• _WHAT YOU ARE ASKED TO DO_: Nothing but the lines from the one containing "The width and height of the screenshot is (515, 309)." through the last line of the records belongs in the answer, copied exactly and with the pictures left out.

Dataset entries:
BEGIN
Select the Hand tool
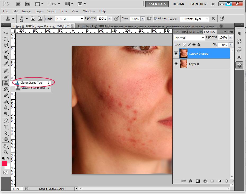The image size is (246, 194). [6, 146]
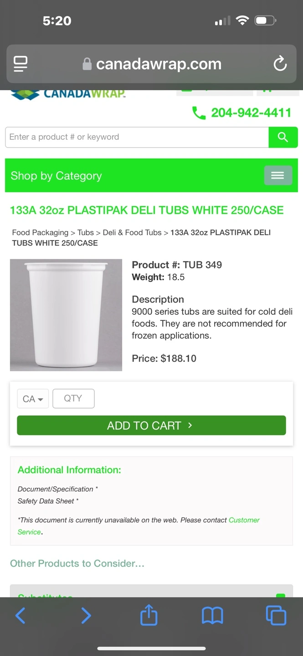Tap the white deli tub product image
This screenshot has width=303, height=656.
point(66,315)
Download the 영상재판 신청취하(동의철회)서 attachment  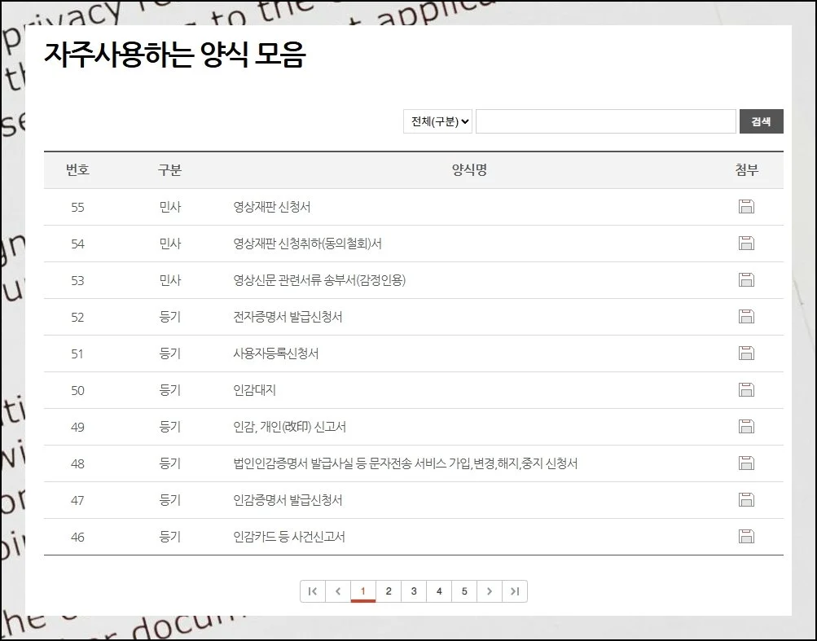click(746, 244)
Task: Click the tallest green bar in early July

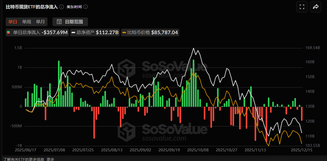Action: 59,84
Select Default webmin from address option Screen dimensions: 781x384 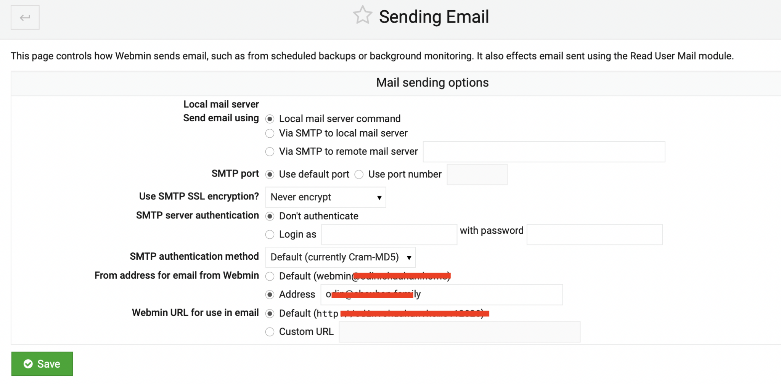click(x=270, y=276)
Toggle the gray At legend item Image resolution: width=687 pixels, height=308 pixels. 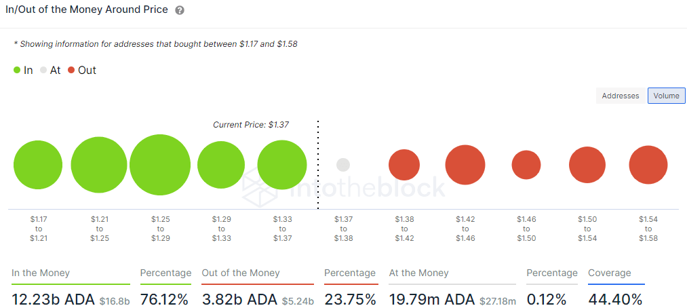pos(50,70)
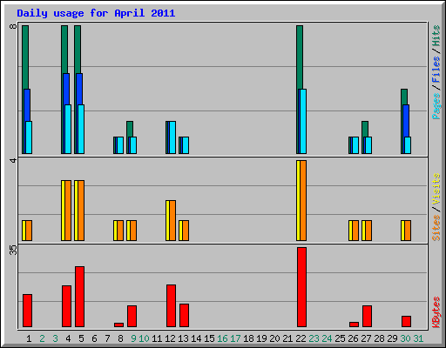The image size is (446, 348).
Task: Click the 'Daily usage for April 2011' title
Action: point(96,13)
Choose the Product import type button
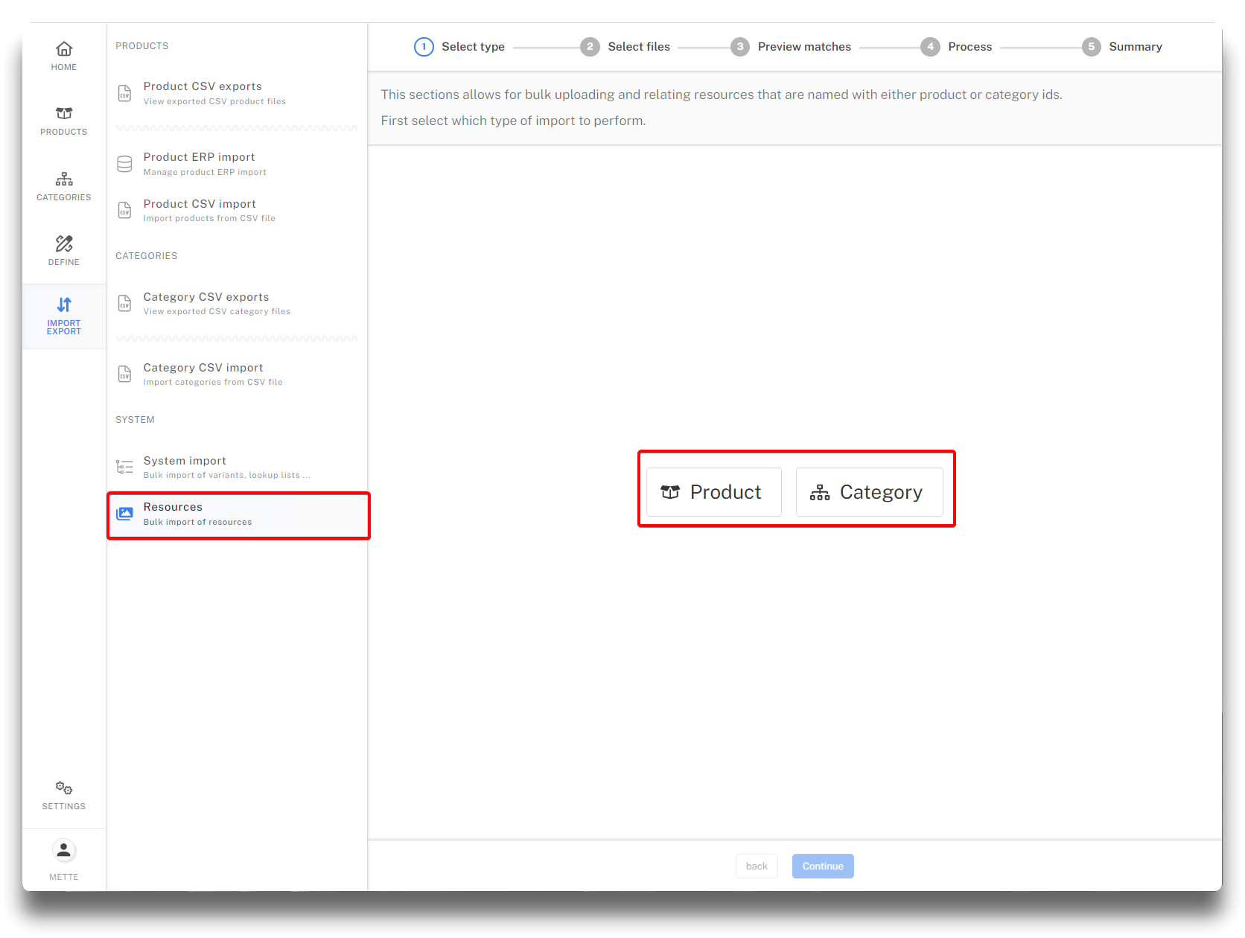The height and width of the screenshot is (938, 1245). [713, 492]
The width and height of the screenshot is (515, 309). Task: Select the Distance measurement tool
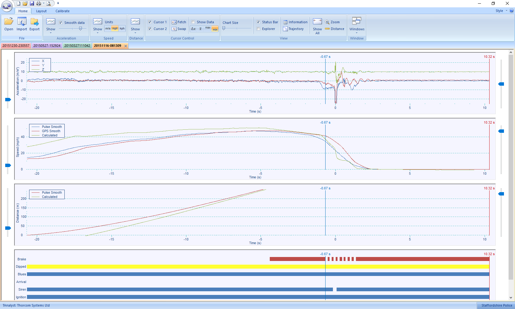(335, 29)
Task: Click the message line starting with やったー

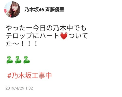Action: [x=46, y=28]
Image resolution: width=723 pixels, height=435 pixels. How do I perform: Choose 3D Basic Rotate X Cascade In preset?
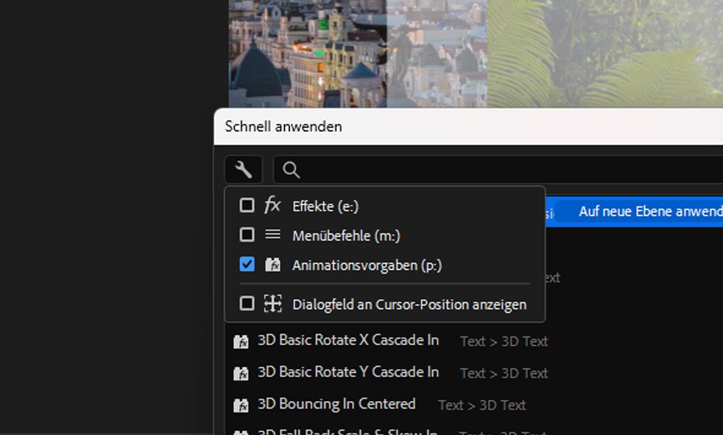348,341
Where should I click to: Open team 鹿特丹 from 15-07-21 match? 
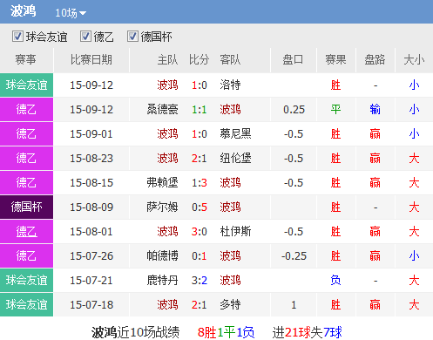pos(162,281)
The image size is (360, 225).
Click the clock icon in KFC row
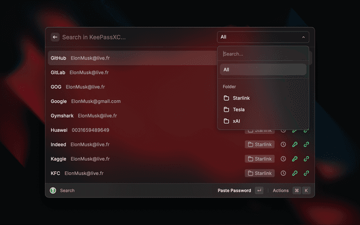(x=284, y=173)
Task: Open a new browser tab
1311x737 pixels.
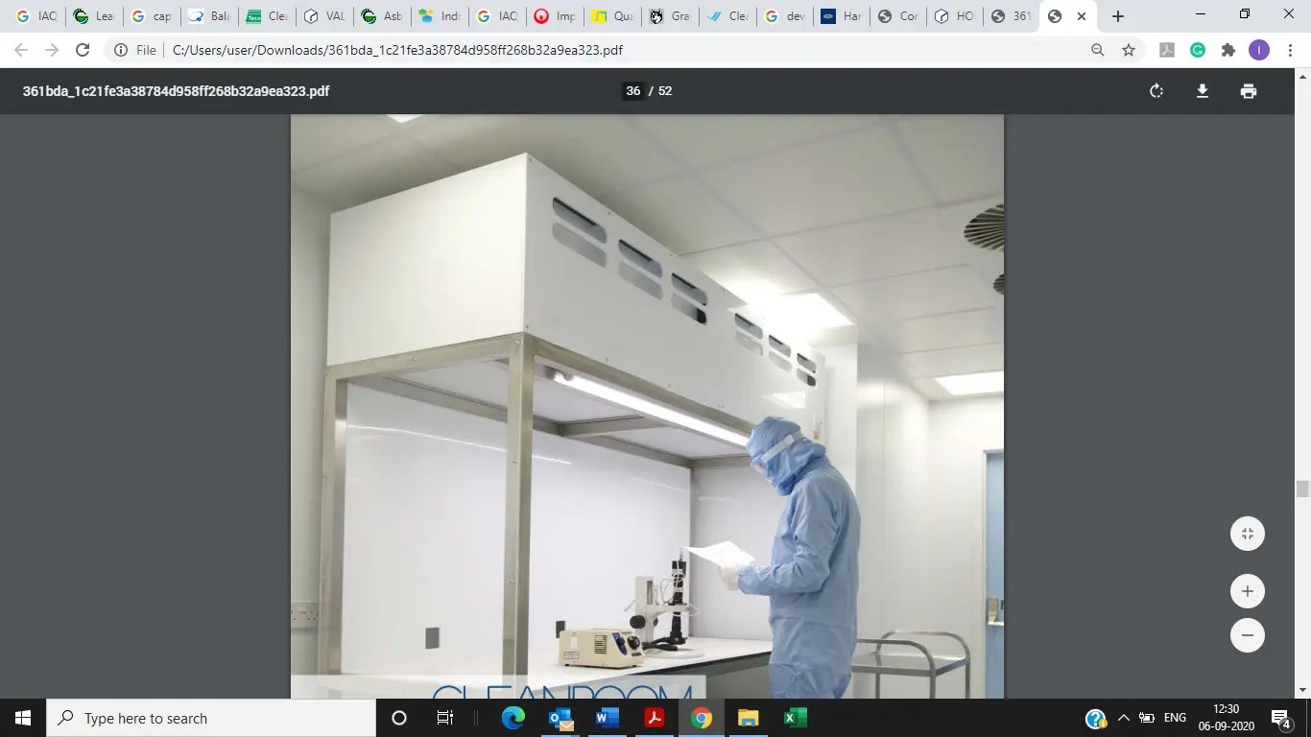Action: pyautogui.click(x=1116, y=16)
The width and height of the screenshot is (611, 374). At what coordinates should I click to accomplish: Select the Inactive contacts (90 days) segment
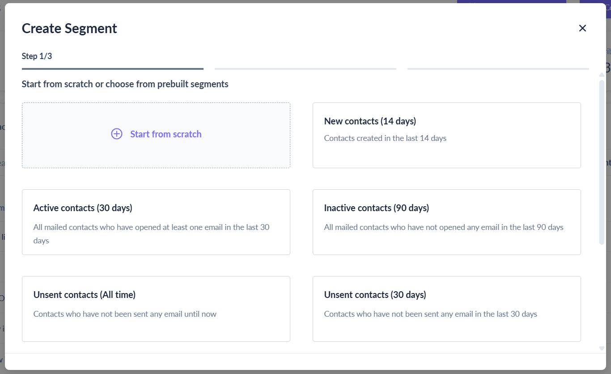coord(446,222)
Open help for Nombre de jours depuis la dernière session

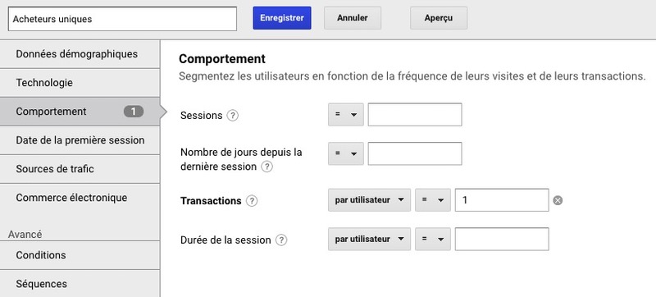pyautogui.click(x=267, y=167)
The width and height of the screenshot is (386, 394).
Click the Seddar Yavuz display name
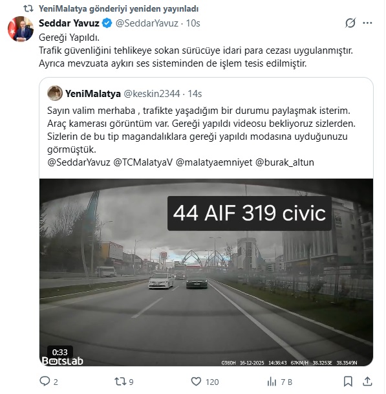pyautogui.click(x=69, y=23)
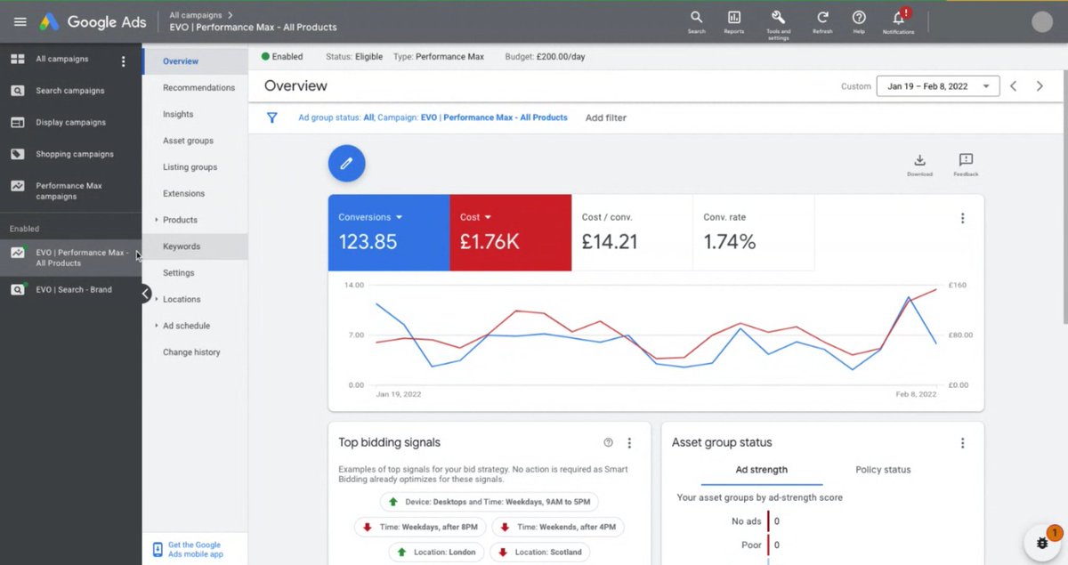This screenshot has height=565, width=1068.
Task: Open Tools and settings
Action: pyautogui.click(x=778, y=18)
END
• _RESULT_:
The width and height of the screenshot is (515, 309). Task: Select the Distance measurement tool
(335, 29)
Task: Click the message line starting with やったー

Action: [x=46, y=28]
Image resolution: width=723 pixels, height=435 pixels. How do I perform: Choose 3D Basic Rotate X Cascade In preset?
348,341
Where should I click to: Open team 鹿特丹 from 15-07-21 match? 
pos(162,281)
The image size is (360, 225).
Click the clock icon in KFC row
(x=284, y=173)
Task: Open a new browser tab
1311x737 pixels.
Action: pyautogui.click(x=1116, y=16)
The width and height of the screenshot is (611, 374). At what coordinates should I click to accomplish: Select the Inactive contacts (90 days) segment
coord(446,222)
Open help for Nombre de jours depuis la dernière session

pyautogui.click(x=267, y=167)
The width and height of the screenshot is (386, 394).
Click the Seddar Yavuz display name
pyautogui.click(x=69, y=23)
This screenshot has height=565, width=1068.
Task: Open Tools and settings
Action: pyautogui.click(x=778, y=18)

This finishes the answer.